Umali’s exact words were: “This is just a money matter, anyway, as they say, too lame for others to include it.”
I’d say that was a very lame excuse. It gives us reason to distrust and disrespect politicians more.
The proposed legislation identifies 21 major offenses to be punished with death through lethal injection, firing squad, or hanging. The crimes include plunder, treason, qualified piracy, murder, rape, kidnapping and serious illegal detention, and drug-related offenses.
Apart from plunder, other crimes would be removed from the list in a bid to make it easier to have it approved in plenary. The House of Representatives began plenary debates last week on the issue, and it appears that the leadership would force a vote on it before the chamber goes into recess for Holy Week next month.
Alvarez had threatened to remove Rep. Gloria Macapagal-Arroyo of Pampanga as deputy speaker because of her stand against the death penalty. It was during Arroyo’s presidency that the death penalty was abolished.

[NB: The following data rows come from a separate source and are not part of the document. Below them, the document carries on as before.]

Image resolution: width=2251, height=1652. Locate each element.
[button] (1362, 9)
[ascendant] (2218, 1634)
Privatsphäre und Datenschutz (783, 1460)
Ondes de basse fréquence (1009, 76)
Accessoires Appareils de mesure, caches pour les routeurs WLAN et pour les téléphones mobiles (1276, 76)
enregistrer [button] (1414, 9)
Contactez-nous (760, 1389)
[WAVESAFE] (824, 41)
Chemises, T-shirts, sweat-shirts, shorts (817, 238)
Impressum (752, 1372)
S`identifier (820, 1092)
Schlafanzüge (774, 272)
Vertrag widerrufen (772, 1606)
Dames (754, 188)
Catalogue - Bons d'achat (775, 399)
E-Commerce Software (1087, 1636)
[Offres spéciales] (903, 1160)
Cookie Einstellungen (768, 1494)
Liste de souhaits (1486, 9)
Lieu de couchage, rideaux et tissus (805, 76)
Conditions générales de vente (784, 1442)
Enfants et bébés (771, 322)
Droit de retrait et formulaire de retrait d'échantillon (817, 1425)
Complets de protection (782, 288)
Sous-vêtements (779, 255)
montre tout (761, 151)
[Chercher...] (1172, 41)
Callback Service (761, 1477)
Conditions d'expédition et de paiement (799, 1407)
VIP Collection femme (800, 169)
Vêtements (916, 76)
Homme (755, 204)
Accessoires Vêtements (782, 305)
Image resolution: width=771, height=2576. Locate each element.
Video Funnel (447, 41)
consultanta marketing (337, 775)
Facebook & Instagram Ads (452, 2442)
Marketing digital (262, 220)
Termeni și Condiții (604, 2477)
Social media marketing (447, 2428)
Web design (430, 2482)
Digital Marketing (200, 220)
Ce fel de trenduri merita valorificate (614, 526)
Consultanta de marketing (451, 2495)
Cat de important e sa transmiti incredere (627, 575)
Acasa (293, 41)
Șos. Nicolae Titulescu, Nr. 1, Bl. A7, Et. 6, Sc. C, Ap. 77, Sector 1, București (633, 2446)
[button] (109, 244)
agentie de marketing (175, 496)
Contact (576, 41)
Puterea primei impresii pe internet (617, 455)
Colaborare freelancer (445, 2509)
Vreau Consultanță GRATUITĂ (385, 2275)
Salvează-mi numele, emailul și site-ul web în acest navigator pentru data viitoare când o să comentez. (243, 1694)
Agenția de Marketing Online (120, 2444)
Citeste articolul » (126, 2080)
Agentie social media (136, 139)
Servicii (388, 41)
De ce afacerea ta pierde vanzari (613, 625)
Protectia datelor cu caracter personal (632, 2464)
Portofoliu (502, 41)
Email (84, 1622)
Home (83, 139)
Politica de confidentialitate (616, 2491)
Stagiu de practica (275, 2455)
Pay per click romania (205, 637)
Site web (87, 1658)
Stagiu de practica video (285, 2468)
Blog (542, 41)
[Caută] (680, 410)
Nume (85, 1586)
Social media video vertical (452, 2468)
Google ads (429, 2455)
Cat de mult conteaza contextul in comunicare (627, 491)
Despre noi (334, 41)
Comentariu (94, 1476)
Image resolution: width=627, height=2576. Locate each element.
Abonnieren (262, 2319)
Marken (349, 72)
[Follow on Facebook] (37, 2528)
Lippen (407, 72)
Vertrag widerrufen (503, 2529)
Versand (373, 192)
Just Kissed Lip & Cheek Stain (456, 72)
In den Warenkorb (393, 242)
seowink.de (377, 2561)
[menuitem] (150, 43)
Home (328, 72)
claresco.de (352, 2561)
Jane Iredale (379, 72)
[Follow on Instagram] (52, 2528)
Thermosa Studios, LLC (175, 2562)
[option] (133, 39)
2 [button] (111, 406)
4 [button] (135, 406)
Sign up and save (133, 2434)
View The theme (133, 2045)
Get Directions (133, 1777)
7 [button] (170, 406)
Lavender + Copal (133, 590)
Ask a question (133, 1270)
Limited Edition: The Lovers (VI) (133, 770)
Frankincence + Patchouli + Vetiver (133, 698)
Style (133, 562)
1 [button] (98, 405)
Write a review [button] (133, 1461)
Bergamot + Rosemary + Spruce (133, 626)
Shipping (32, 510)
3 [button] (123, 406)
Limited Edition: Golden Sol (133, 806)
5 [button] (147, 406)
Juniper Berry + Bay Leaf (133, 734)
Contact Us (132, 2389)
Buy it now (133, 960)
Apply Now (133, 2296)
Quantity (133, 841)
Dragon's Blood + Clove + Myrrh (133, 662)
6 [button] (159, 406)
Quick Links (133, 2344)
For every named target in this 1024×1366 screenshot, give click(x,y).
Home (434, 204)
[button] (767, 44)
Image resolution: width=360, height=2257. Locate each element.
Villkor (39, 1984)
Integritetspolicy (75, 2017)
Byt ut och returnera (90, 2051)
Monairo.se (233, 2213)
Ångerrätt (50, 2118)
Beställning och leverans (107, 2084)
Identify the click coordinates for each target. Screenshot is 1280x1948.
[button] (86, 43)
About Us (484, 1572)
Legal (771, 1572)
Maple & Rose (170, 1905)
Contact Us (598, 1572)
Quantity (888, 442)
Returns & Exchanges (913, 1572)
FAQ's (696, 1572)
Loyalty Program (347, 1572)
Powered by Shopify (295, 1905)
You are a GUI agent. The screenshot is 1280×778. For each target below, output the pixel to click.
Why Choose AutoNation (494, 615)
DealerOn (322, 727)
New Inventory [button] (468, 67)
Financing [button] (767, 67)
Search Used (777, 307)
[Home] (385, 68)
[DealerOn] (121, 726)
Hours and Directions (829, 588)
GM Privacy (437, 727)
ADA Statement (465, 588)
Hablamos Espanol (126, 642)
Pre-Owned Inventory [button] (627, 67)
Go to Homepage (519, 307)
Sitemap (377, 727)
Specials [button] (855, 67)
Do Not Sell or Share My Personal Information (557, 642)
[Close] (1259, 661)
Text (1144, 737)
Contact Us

Arroyo faced plunder charges after her presidency, but the case was dismissed on technicalities last year.
Joseph Estrada, now a second-term mayor of Manila, was convicted of plunder in 2007 but Arroyo granted him pardon and he was out of jail less than a week after conviction.
Right now, former senators Jinggoy Estrada and Bong Revilla are in jail while on trial for plunder involving misuse of millions of pesos in pork barrel funds. Former senator Juan Ponce Enrile is also on trial for plunder but he is out of jail, courtesy of the Supreme Court that found him too old and sickly to be kept in detention.
Many more of our public officials may have committed or are committing plunder but they manage to get away with it because of our flawed legal and justice system. These plunderers pocket hard-earned taxpayers’ monies and deprive our citizens of even the most basic services that could have made life a bit more comfortable.
You may not see blood oozing from victims of plunder, but the monies stolen are from the blood and sweat of taxpayers.
The death penalty may even be more acceptable to the public if it were to be restored only for plunder, but please don’t take plunder off the list of heinous crimes punishable with death, if you are restoring the death sentence.
It’s a wrong move, Mr. Speaker! Don’t pursue it, please!